Paulina K. z Poznania porwała 14-latkę
Tę historię w Super Expressie opisujemy od 22 lipca, a z każdym dniem na jaw wychodzą coraz bardziej przerażające szczegóły zbrodni. Kasia z Poznania została zwabiona w biały dzień w sam środek dużego osiedla. Koleżanka Laura napisała do niej wiadomość na internetowym komunikatorze. Dziewczynki miały porozmawiać o zdarzeniu sprzed miesiąca, bo Kasia przez przypadek zepsuła nieswojego elektronicznego papierosa. Niestety - koleżanka, z którą nastolatka się przyjaźniła, nie miała pokojowych zamiarów.
Na spotkanie z Kasią przyjechała razem ze swoją matką Pauliną K. (39 l.), młodszą siostrą i dwójką innych nastolatków i... chorym planem zemsty! Kasia wsiadła do ich BMW, nie wiedząc, co ją czeka. Gdy odjechali z piskiem opon - na szczęście widziała to inna koleżanka i kolega nastolatki i to oni, przeczuwając nieszczęście, zaalarmowali mamę Kasi, a ta zadzwoniła pod numer alarmowy. Gdyby nie szybka akcja policji, nie wiadomo jak by się to mogło skończyć.

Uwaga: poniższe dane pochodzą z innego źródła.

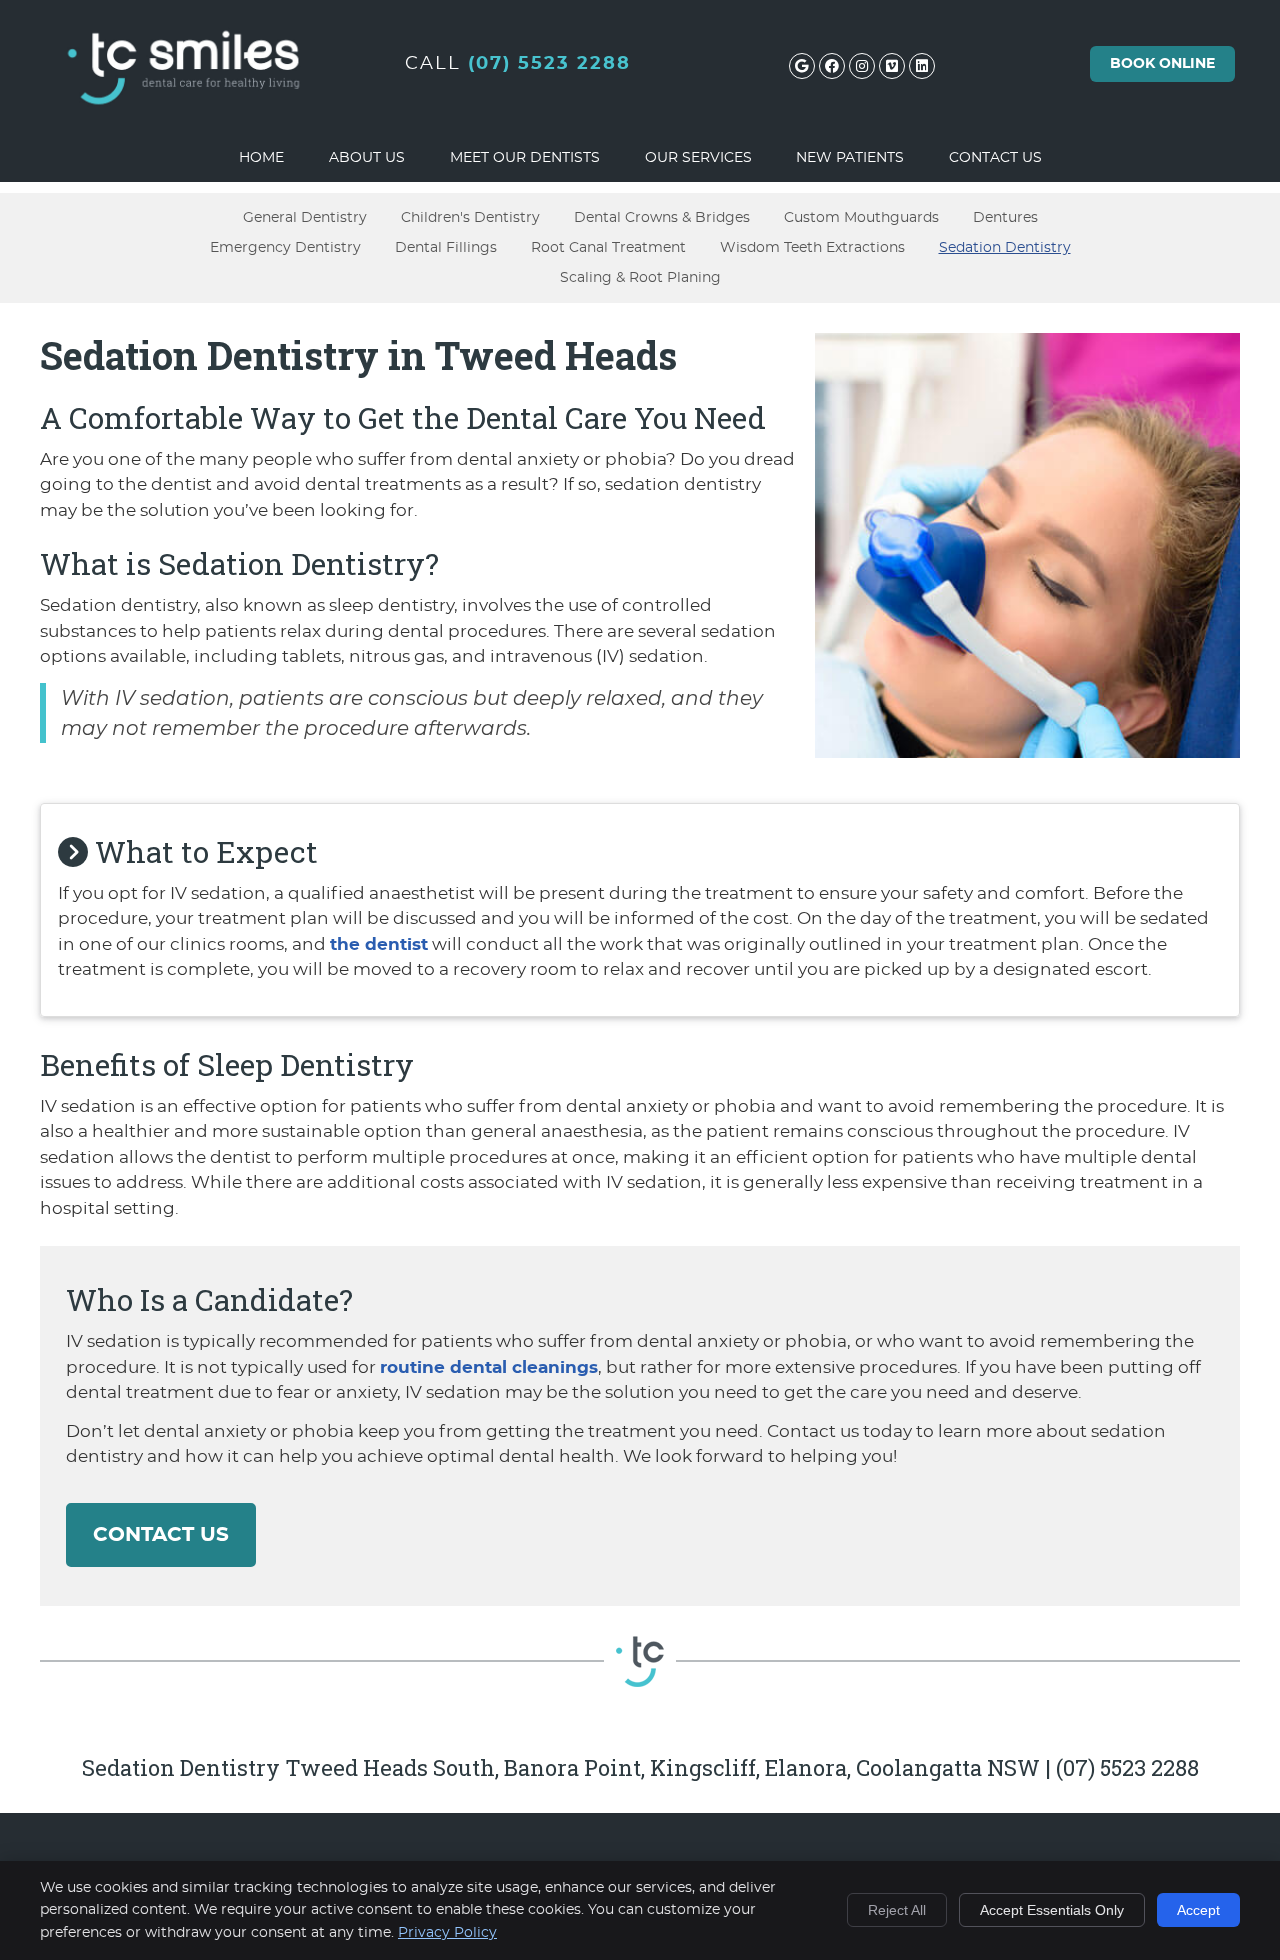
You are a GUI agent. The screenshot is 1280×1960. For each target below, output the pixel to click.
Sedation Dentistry (1005, 247)
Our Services (698, 158)
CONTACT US (161, 1535)
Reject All (897, 1910)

CZYTAJ: Porwanie i gwałt 14-latki z Poznania. Wszystko na oczach 7-letniej córki Pauliny K.?!
14-letnia Kasia z Poznania przeżyła piekło
Paulina K., matki Laury, najstarsza osoba w całej grupie, chciała się zemścić na nastolatce także za to, że ta w obelżywy sposób ją nazwała. To dziwne, bo jej 13-letnia córka Laura była naprawdę bliską koleżanką Kasi. - Kasia nigdy nic złego o Laurze nie opowiadała - mówi Super Expressowi brat Kasi. - One się ze sobą przyjaźniły - dodaje. Kasia i Laura nocowały u siebie, jeździły razem na wycieczki i wszystkim wydało się, że nic złego jej spotkać nie może od ludzi, którym zaufała. Jak bardzo się zawiodła, pokazało życie. - To niewyobrażalne, że spotkało ją coś takiego właśnie z ich rąk - mówi brat Kasi. Paulina K. razem z nastolatkami i swoją najmłodszą, 7-letnią, córką wywiozła Kasię za miasto, tam dziewczynka została rozebrana.

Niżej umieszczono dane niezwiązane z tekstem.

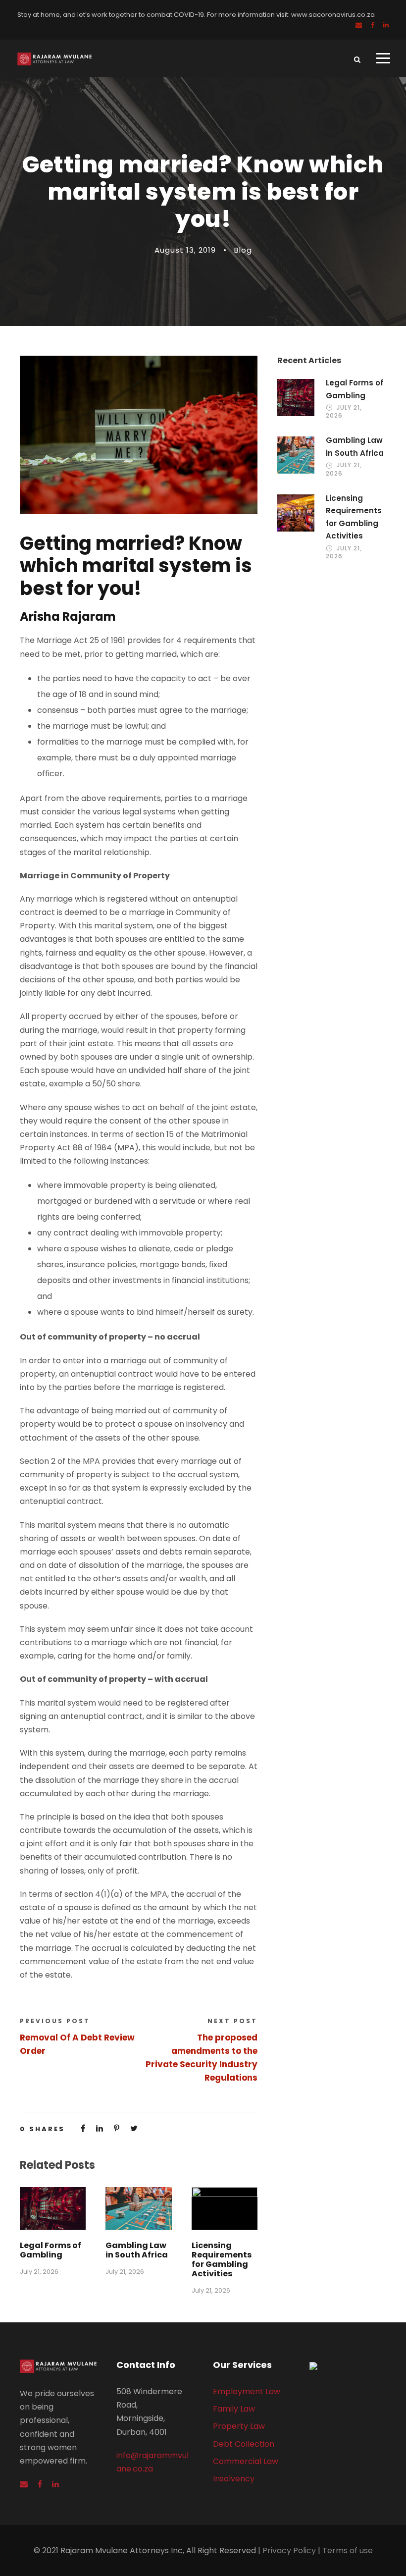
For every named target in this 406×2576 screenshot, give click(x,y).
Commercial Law (245, 2461)
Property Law (239, 2426)
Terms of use (347, 2550)
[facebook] (372, 25)
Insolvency (233, 2478)
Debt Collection (243, 2444)
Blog (243, 250)
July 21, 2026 (39, 2271)
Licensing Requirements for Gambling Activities (222, 2260)
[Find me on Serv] (347, 2366)
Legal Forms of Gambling (50, 2250)
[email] (358, 25)
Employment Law (246, 2391)
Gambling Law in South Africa (136, 2250)
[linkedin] (386, 25)
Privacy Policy (289, 2550)
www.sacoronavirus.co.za (333, 14)
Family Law (234, 2409)
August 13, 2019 (185, 250)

Festiwal nienawiści i agresji rozkręcał się z każdą minutą. Dziewczyna została zgwałcona i ciągnięta nago po piasku i kamieniach. Przypalano ją papierosami, bito i ogolono jej brwi oraz część włosów na głowie. Horror trwał blisko dwie godziny. Na szczęście poznańska policja bardzo szybko odnalazła porywaczy i uwolniła nastolatkę. - Gdy zobaczyłem Kasię po odnalezieniu jej, była cała w błocie, włosy miała wygolone. Była przypalana papierosami. Jednym słowem przeżyła piekło - mówi pan Mateusz, wciąż wstrząśnięty widokiem swojej siostry.
14-latka nie wróci do szkoły?
Dziś Kasia jest za granicą, na wakacjach u cioci, ale wciąż przeżywa piekło tamtych wydarzeń. - Gdy zamyka oczy, wszystko do niej wraca - mówi brat Kasi. Widzi zaciekły wyraz twarzy Pauliny, czuje wciąż to samo przerażenie i ból, a także sponiewieranie i strach o własne życie. - Oni grozili Kasi śmiercią, a ona naprawdę bała się tego - mówi mężczyzna. Dlatego tak bardzo wciąż przeżywa tamte chwile. Zamknęła się w sobie, wciąż jest zdenerwowana. Nastolatka uspokaja się dopiero po lekach. Czy będzie umiała wrócić do normalności? Przed porwaniem była taka sama jak inne nastolatki w jej wieku. Uwielbiała towarzystwo znajomych, ale kochała też zwierzęta. Od września miała zacząć naukę w ósmej klasie podstawówki. Już dzisiaj wiadomo, że na normalne lekcje nie wróci.
- Zaproponowano nam nauczenie indywidualne - mówi pan Mateusz. Kasia jest cały czas pod kontrolą lekarzy. Rodzina Kasi ma także swojego pełnomocnika. To mec. Karolina Borowiecka, adwokatka z Poznania, która złożyła już wniosek do prokuratury o objęcie rodziny pomocą psychologiczną. To zdaniem Borowieckiej jest niezbędne. - Nigdy nie wybaczymy sprawcom. Chcielibyśmy dla nich najsurowszej kary - mówi pan Mateusz, który będzie teraz czekał na kolejne kroki śledczych.